Long-term skin-resident memory T cells proliferate in situ and are involved in human graft-versus-host disease.

The skin contains a population of tissue-resident memory T cells (T-rm) that is thought to contribute to local tissue homeostasis and protection against environmental injuries. Although information about the regulation, survival program, and pathophysiological roles of T-rm has been obtained from murine studies, little is known about the biology of human cutaneous T-rm. Here, we showed that host-derived CD69(+) alpha beta memory T cell clones in the epidermis and dermis remain stable and functionally competent for at least 10 years in patients with allogeneic hematopoietic stem cell transplantation.
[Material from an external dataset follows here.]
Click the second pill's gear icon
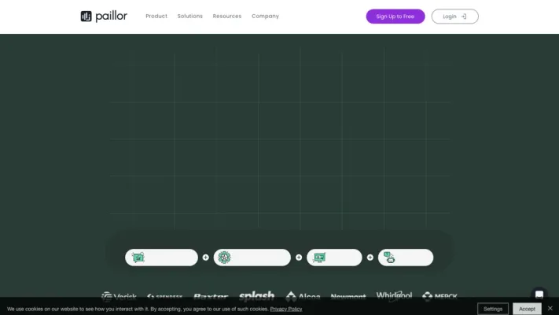Viewport: 559px width, 315px height. tap(225, 258)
Single-cell RNA sequencing revealed low expression of genes encoding tissue egress molecules by long-term persisting T-rm in the skin, whereas tissue retention molecules and stem cell markers were displayed by T-rm. The transcription factor RUNX3 and the surface molecule galectin-3 were preferentially expressed by host T cells at the RNA and protein levels, suggesting two new markers for human skin T-rm. Furthermore, skin lesions from patients developing graft-versus-host disease (GVHD) showed a large number of cytokine-producing host-derived T-rm, suggesting a contribution of these cells to the pathogenesis of GVHD. Together, our studies highlighted the relationship between the local human skin environment and long-term persisting T-rm, which differs from murine skin. Our results also indicated that local tissue inflammation occurs through host-derived T rm after allogeneic hematopoietic stem cell transplantation.